Vocal Rehabilitation after Treatment
Patients are taught to swallow air and keep it in the upper esophagus and then slowly eject it. A rough voice is produced but the patient can only say 6–10 words.
An electrolarynx is a device used to produce voice. Another device is called a transoral pneumatic device; it uses expired air from the tracheostomy to vibrate the diaphragm and produce sound.
Vocal Cord Paresis
Paralysis of the vocal cords can be unilateral or bilateral due to the involvement of the nerves supplying the larynx, e.g., the recurrent laryngeal nerve or the superficial laryngeal nerve.
- Lesions in the nuclei of the nerves: nucleus ambiguus in the medulla. Vascular disturbance or tumor compressing the medulla may also be a cause. Poliomyelitis and syringomyelia can also affect the larynx.
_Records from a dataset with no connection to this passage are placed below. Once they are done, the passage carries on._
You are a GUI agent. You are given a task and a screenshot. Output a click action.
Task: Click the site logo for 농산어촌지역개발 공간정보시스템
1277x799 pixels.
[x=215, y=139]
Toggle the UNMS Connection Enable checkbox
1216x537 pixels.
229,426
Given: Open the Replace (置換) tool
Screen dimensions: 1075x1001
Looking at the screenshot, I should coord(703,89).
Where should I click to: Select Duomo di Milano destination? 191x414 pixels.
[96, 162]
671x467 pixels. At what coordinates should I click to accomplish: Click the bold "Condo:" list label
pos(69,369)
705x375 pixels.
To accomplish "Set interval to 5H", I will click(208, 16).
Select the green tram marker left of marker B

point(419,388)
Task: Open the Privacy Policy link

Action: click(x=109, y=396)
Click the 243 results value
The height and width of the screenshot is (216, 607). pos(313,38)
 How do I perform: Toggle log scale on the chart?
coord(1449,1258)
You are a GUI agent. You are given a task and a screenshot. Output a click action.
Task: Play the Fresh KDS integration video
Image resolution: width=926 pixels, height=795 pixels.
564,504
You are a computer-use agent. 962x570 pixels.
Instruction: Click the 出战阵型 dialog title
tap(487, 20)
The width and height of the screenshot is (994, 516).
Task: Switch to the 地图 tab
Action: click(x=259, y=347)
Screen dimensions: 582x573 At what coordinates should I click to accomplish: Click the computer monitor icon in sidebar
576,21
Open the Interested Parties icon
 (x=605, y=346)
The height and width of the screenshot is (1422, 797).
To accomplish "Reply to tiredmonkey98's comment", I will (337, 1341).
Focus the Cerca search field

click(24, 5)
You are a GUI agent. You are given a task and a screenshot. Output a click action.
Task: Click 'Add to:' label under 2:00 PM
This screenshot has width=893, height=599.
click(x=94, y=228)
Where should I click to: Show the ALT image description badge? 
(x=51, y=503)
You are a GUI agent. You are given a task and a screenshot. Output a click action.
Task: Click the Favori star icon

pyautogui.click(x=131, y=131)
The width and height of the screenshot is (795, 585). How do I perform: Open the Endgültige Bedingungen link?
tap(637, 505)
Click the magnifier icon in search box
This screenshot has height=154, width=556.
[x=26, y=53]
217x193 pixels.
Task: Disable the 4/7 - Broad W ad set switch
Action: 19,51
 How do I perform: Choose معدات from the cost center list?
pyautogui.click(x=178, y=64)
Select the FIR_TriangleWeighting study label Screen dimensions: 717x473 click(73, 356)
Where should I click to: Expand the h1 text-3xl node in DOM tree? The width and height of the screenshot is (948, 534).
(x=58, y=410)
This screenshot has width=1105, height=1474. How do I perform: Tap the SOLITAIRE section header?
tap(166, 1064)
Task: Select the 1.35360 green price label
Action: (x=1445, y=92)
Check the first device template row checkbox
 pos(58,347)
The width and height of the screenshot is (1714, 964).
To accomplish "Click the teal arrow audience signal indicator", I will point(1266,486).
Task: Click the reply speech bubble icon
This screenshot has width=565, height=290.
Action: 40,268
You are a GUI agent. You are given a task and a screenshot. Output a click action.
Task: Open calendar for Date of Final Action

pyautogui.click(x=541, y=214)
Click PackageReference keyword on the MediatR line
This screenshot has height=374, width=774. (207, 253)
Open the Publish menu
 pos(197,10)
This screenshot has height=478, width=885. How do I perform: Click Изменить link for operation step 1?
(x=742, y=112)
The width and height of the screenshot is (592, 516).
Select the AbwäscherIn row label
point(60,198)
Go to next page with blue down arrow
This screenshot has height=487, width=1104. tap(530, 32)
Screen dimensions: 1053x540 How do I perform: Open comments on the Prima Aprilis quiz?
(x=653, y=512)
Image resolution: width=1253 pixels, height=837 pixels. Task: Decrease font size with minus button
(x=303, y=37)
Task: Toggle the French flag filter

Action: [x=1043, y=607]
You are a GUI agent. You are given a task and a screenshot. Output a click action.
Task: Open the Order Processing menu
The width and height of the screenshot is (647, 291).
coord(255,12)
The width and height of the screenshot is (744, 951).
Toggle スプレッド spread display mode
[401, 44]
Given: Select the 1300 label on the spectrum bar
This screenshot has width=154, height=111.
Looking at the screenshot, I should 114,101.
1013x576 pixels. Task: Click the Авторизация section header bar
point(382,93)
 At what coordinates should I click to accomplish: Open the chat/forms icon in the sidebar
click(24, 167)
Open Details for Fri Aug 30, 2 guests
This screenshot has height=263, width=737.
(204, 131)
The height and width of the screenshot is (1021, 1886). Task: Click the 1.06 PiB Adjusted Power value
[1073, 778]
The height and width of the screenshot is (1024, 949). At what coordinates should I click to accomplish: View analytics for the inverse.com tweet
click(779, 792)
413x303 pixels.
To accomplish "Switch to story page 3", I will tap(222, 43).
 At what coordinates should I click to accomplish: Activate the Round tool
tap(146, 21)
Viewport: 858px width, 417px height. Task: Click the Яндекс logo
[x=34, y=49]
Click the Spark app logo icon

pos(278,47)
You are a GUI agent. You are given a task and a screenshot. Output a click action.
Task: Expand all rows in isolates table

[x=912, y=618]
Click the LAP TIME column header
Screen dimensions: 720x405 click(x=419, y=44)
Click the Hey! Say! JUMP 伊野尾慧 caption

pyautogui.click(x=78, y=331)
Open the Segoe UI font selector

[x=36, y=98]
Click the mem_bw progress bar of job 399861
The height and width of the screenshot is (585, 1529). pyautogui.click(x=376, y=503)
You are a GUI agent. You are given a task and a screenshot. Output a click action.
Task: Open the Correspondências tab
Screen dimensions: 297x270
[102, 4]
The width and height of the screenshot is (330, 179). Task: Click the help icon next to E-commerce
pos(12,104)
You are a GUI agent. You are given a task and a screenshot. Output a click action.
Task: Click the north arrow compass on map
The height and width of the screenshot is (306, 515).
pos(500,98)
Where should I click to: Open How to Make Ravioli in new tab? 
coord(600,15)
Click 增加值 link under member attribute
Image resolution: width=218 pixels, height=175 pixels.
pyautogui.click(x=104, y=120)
- Higher lesions of the vagus nerve in the skull or parapharyngeal space, e.g., tubercular meningitis, nasopharyngeal cancer, glomus tumor, metastatic lymph nodes, lymphoma
- Low vagal injury, e.g., recurrent laryngeal nerve injury
- Systemic causes such as syphilis, diabetes, diphtheria, or viral infections
- Idiopathic (30% of cases)
Causes of recurrent laryngeal nerve paralysis:
- Trauma to the neck
- Thyroid surgery
- Thyroid disease
- Thyroid cancer
- Cervical and mediastinal lymphadenopathy
- Esophageal cancer
- Enlarged left auricle
- Aortic aneurysm
Semon’s law states that in a progressive lesion of the recurrent laryngeal nerve, the abductors are paralyzed before the adductors.
Wagner and Grossman theory
This theory states that in complete paralysis of recurrent laryngeal nerve, the vocal cord lies in the paramedian position because the intact cricothyroid muscle adducts the cord (due to an intact superior laryngeal nerve). If the superior laryngeal nerve is also paralyzed, the cord will assume an intermediate position because of the loss of addictive force.
Unilateral paralysis is usually asymptomatic; although some patients may have voice problems, issues regarding aspiration or airway obstruction are rare. It may present as a sudden onset of breathy, weak, low-pitched dysphonia. Patients experience shortness of breath.
In bilateral paralysis, cords are in a median or paramedian position. The airway is inadequate and dyspnea with or without stridor can develop. The condition becomes worse on exertion.
Unilateral paralysis needs no treatment.
Patients with bilateral paralysis often need a tracheostomy. Later, either a permanent tracheostomy with a speaking valve is done or, alternatively, surgery is performed.
Surgical treatment: lateralization of the cord
- Thyroplasty type II
- Cordectomy with CO2 laser via endoscopy
- Nerve-muscle implant
Complete (combined) paralysis of the larynx
If both nerves supplying the cords are involved, complete paralysis of the cords occurs. Thyroid surgery is the most common cause. Patients present with hoarseness of the voice and aspiration of liquids.
Treatment includes speech therapy and surgical medialization of the cords through injection of Teflon paste, thyroplasty type I, or arthrodesis of the cricoarytenoid joint.